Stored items
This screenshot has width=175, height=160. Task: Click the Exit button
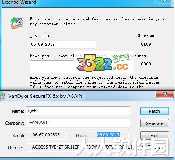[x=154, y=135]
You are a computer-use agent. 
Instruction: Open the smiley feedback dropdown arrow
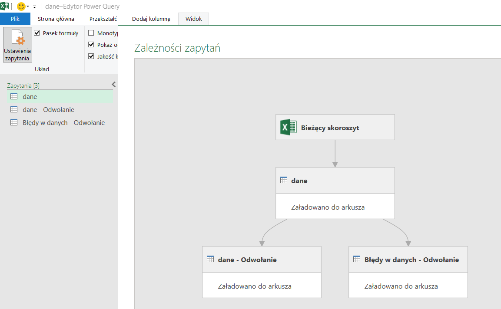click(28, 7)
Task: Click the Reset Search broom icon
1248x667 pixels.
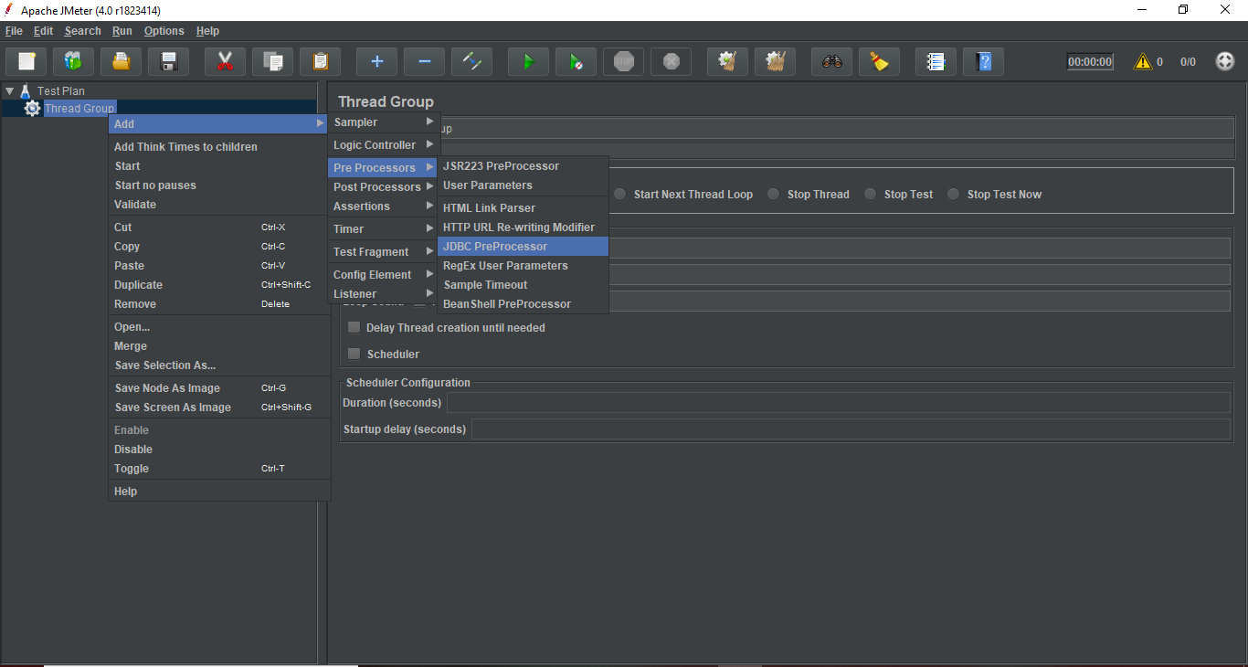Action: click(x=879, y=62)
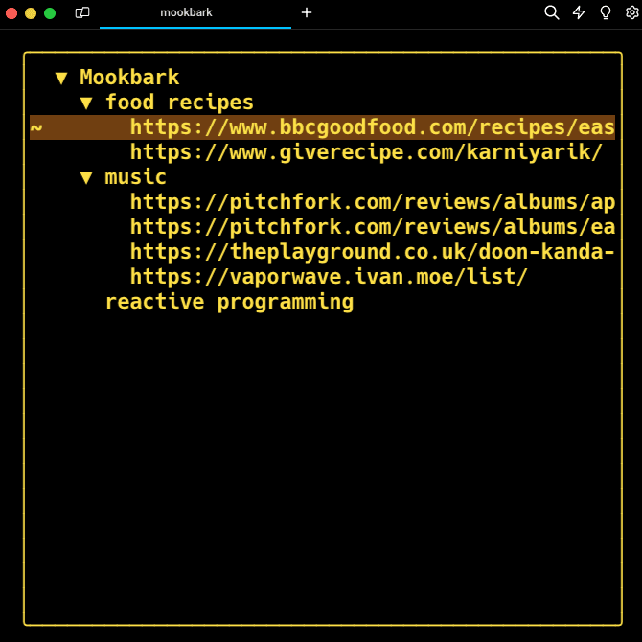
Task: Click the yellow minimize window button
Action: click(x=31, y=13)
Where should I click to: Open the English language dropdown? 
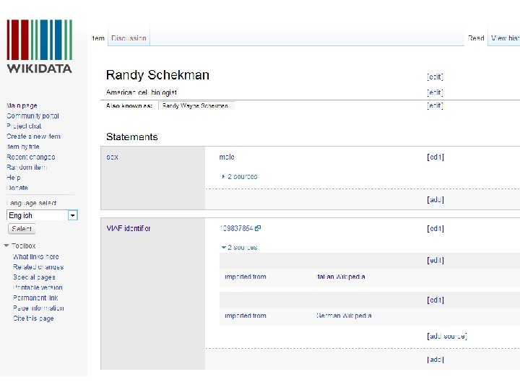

▶ **Exercise goal**:
Without any pictures, please write out the lines from the one containing "Instruction: Open the" through the final line of the data, exactly and inclusive of both ends.

▶ **Task result**:
Instruction: Open the smiley feedback dropdown arrow
click(28, 7)
Task: Click the Reset Search broom icon
1248x667 pixels.
Action: click(x=879, y=62)
Task: Click the yellow minimize window button
Action: click(x=31, y=13)
Where should I click to: Open the English language dropdown? 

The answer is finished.